1. **CLI simplicity:** Direct category formatters avoid indirection overhead for
   the built-in use case (email → email-shaped replacement, IP → IP-shaped, etc.).
2. **Library extensibility:** The `Strategy` trait allows users to plug in
   custom replacement logic without forking the crate.
3. **Historical:** The Strategy trait was part of the initial design. The
   category-aware formatters (`format_replacement`) were later optimized for
   the CLI and became the primary path.

Both paths are maintained and tested. They share the same `MappingStore` and
`ReplacementGenerator` interface, but diverge in how replacements are computed.

---

## 3. Module Map

| Module | Responsibility |
|--------|---------------|
| `scanner` | Streaming hybrid scanner with configurable chunk/overlap: Aho-Corasick for literals + regex engine for regex patterns.

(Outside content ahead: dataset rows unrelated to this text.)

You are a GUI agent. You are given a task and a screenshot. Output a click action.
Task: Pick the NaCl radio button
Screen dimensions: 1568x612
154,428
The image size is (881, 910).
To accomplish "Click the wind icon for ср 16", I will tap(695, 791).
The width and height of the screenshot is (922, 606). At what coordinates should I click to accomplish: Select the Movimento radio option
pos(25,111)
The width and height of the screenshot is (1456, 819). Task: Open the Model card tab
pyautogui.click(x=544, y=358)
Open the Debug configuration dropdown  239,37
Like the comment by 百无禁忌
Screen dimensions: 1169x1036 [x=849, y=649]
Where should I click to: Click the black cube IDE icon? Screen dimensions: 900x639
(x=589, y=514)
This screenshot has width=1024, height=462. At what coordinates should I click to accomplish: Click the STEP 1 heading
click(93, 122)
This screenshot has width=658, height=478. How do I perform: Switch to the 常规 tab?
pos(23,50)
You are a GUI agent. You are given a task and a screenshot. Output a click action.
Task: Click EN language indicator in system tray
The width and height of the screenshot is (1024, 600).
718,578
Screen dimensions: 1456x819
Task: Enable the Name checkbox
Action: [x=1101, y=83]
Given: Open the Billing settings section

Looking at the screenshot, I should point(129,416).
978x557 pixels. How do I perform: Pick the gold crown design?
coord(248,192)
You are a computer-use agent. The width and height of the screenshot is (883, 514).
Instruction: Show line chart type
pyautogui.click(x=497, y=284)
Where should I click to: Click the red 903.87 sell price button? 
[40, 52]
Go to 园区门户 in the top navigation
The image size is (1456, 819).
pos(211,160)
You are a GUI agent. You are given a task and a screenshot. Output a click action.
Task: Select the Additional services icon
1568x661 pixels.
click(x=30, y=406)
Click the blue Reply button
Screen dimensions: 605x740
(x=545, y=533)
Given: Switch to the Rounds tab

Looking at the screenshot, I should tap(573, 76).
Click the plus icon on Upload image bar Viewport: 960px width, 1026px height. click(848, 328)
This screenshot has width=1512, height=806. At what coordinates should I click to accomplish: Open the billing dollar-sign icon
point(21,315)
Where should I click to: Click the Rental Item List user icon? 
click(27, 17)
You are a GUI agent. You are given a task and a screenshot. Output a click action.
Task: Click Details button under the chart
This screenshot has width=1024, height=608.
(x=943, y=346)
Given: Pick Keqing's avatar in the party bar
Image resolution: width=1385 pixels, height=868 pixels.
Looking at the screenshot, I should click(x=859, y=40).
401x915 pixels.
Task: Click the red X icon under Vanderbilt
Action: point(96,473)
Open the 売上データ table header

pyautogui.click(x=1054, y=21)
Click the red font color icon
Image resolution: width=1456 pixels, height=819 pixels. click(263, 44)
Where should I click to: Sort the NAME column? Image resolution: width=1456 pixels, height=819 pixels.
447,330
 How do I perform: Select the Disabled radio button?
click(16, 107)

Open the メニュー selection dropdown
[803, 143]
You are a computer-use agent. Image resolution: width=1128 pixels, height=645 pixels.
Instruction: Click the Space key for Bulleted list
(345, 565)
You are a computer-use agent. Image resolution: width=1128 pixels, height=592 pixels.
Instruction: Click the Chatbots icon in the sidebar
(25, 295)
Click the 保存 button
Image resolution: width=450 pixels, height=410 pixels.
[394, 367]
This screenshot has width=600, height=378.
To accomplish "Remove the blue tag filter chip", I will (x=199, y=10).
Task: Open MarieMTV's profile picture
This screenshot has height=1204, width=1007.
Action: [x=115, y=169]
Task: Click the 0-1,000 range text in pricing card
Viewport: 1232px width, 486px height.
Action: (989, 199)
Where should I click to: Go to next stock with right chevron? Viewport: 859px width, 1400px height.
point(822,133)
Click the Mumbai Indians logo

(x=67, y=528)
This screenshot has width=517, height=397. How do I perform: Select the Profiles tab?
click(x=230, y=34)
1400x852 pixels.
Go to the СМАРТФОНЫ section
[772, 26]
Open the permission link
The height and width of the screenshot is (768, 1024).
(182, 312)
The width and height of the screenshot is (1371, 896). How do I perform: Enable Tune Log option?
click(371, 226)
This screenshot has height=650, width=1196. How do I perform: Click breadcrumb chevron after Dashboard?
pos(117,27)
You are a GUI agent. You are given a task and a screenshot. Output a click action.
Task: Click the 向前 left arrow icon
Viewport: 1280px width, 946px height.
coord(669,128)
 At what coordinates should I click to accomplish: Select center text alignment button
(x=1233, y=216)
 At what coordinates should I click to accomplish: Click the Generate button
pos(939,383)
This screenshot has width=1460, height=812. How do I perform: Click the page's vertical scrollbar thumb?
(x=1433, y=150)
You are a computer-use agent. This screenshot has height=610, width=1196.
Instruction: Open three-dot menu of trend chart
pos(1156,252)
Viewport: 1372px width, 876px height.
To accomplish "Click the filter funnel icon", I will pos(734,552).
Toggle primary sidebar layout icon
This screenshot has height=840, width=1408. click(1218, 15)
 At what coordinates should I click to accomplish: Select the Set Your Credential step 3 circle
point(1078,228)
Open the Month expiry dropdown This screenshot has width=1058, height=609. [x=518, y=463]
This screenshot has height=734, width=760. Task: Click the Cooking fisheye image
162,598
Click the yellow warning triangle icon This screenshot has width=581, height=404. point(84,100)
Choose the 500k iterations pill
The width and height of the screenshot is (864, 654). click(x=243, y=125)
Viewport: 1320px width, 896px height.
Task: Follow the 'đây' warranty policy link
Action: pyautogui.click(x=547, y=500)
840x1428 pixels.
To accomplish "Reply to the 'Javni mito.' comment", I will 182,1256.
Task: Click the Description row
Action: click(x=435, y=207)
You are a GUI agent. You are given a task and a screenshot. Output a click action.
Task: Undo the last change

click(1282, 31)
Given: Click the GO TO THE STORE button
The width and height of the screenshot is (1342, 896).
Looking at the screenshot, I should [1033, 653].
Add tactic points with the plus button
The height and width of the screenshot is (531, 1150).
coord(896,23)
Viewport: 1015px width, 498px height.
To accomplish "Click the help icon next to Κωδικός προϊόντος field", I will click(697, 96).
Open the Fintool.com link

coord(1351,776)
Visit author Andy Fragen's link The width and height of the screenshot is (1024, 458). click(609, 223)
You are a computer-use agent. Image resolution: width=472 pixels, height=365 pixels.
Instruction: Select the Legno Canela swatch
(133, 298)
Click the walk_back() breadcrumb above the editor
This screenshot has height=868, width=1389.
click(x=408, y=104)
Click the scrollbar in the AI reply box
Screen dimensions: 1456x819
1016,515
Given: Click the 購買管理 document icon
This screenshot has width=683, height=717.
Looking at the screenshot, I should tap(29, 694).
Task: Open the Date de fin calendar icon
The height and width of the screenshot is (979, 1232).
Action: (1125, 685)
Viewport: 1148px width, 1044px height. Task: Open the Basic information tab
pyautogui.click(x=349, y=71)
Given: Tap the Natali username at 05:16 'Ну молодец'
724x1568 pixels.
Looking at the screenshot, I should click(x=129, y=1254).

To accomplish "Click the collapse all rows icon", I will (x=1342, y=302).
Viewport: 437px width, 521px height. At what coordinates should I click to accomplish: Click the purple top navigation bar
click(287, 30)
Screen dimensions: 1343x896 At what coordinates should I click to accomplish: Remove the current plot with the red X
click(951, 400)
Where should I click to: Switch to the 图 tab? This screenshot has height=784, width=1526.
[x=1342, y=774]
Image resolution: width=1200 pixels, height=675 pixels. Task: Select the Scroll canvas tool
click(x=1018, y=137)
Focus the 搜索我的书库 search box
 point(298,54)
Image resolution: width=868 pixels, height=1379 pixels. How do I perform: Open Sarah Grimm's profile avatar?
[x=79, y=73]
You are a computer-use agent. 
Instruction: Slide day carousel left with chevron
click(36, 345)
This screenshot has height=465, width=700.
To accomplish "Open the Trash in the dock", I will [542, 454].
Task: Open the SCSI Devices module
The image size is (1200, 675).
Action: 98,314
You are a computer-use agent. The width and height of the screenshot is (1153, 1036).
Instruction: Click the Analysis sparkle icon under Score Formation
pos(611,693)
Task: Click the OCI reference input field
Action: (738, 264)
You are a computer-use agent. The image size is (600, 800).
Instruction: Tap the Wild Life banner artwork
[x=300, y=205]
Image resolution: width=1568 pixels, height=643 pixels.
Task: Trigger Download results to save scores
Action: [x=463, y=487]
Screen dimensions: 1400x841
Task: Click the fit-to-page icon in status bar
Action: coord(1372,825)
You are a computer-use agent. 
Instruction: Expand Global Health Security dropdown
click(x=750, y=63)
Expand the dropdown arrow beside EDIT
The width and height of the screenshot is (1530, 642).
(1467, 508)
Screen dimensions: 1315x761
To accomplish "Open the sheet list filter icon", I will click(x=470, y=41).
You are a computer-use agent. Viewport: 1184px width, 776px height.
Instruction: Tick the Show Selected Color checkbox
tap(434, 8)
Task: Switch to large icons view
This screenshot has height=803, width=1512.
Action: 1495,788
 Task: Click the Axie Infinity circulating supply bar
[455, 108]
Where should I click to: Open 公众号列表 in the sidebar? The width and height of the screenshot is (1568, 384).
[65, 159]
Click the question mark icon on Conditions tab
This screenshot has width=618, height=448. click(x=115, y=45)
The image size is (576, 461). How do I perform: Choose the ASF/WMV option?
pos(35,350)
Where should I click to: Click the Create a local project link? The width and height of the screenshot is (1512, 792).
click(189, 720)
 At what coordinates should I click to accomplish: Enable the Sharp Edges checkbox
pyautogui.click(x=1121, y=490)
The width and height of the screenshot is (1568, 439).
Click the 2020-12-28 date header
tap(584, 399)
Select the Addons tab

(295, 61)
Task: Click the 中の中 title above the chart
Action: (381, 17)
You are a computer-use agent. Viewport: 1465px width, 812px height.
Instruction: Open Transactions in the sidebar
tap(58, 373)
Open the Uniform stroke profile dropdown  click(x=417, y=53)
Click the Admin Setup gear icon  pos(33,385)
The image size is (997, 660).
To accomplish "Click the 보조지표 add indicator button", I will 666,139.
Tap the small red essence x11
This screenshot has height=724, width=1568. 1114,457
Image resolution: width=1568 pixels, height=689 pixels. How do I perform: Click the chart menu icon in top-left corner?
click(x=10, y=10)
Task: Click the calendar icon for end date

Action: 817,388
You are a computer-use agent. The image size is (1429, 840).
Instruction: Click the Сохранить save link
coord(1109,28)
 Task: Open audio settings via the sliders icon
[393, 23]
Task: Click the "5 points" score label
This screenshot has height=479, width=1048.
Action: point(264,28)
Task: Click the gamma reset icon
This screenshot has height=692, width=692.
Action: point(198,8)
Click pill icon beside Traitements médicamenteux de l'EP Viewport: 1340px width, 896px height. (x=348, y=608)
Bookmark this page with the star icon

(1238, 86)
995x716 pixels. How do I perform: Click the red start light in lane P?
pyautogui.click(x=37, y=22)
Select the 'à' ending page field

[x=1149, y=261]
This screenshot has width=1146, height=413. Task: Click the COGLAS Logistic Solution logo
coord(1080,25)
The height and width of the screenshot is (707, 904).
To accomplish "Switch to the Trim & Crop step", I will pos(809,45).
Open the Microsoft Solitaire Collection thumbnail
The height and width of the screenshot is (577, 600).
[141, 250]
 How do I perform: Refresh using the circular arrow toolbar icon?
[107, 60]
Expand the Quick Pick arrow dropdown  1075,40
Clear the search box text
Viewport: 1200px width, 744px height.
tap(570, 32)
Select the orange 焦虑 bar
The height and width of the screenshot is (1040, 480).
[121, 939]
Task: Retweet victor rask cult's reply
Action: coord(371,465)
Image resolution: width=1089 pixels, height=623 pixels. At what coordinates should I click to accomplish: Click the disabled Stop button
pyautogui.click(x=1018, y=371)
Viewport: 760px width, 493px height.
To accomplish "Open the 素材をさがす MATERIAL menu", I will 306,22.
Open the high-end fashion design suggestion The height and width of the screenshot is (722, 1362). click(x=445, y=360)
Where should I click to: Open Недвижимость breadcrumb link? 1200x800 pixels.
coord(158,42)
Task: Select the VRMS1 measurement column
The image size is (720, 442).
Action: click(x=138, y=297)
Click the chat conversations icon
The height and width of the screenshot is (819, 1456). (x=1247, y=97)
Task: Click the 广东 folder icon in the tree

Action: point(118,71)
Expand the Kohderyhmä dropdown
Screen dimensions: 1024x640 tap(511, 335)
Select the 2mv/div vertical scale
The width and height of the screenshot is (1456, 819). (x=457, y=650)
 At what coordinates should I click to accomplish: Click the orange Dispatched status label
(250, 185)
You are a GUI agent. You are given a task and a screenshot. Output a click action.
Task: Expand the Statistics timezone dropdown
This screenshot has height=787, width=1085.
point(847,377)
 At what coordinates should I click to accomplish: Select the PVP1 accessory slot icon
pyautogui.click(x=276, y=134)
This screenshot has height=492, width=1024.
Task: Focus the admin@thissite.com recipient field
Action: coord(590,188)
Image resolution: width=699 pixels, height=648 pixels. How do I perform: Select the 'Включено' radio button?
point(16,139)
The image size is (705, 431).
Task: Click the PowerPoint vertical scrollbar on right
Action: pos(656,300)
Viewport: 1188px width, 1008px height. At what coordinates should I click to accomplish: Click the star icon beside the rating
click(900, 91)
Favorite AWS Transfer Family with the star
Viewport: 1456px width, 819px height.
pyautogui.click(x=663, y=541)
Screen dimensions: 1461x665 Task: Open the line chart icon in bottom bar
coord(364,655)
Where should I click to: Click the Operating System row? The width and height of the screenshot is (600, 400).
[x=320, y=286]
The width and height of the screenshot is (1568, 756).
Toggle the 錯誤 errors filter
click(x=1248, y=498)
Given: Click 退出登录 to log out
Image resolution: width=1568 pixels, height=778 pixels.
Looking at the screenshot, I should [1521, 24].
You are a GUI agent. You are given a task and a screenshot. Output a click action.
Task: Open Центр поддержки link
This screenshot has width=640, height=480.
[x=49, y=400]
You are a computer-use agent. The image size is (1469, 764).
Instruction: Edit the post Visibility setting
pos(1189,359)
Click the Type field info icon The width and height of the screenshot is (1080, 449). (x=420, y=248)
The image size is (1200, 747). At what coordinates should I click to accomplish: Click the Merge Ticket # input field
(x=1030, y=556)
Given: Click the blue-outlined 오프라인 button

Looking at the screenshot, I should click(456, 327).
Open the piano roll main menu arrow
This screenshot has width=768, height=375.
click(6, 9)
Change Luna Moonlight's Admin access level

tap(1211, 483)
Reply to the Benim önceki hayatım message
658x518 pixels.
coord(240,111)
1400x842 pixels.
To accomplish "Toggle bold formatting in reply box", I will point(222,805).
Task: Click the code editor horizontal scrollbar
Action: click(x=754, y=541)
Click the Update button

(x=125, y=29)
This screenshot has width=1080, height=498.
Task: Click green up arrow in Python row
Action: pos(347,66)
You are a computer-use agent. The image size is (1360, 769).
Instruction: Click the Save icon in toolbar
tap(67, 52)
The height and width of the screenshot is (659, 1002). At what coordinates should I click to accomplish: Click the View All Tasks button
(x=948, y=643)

Memory-bounded reads. |
| `store` | `DashMap`-backed dedup cache. `get_or_insert` is the single entry-point. Capacity-limited. |
| `generator` | `ReplacementGenerator` trait. Two impls: `HmacGenerator` (deterministic), `RandomGenerator` (CSPRNG). Contains category-aware formatters used by the CLI. |
| `strategy` | **Extensibility layer:** `Strategy` trait + `StrategyGenerator` adapter + 5 built-in strategies (`RandomString`, `FakeIp`, etc.). Public API for library users to implement custom replacement logic. |
| `category` | `Category` enum. Drives domain separation in HMAC and replacement format selection. |
| `secrets` | AES-256-GCM encrypted secrets file format. PBKDF2 key derivation. Zeroizes plaintext on drop. |
| `processor::*` | Format-aware processors: JSON, YAML, XML, CSV, KeyValue. Each implements `Processor` trait. |
| `processor::archive` | Tar / tar.gz / zip processing. Per-entry structured-or-scanner routing. |
| `processor::registry` | `ProcessorRegistry` — maps processor names to `Arc<dyn Processor>`. |
| `processor::profile` | `FileTypeProfile` + `FieldRule` — user-supplied rules for structured processing. |
| `report` | Thread-safe `ReportBuilder` producing a JSON summary of the sanitization run. |
| `error` | `SanitizeError` enum + `Result<T>` alias. |
| `atomic` | `AtomicFileWriter` — crash-safe output via temp + fsync + rename. |

---

## 4. Streaming Model

The scanner never holds the entire file in memory. It reads fixed-size
**chunks** (default 1 MiB) with a configurable **overlap** (default
4 KiB). The overlap ensures that a sensitive value straddling a chunk
boundary is still detected.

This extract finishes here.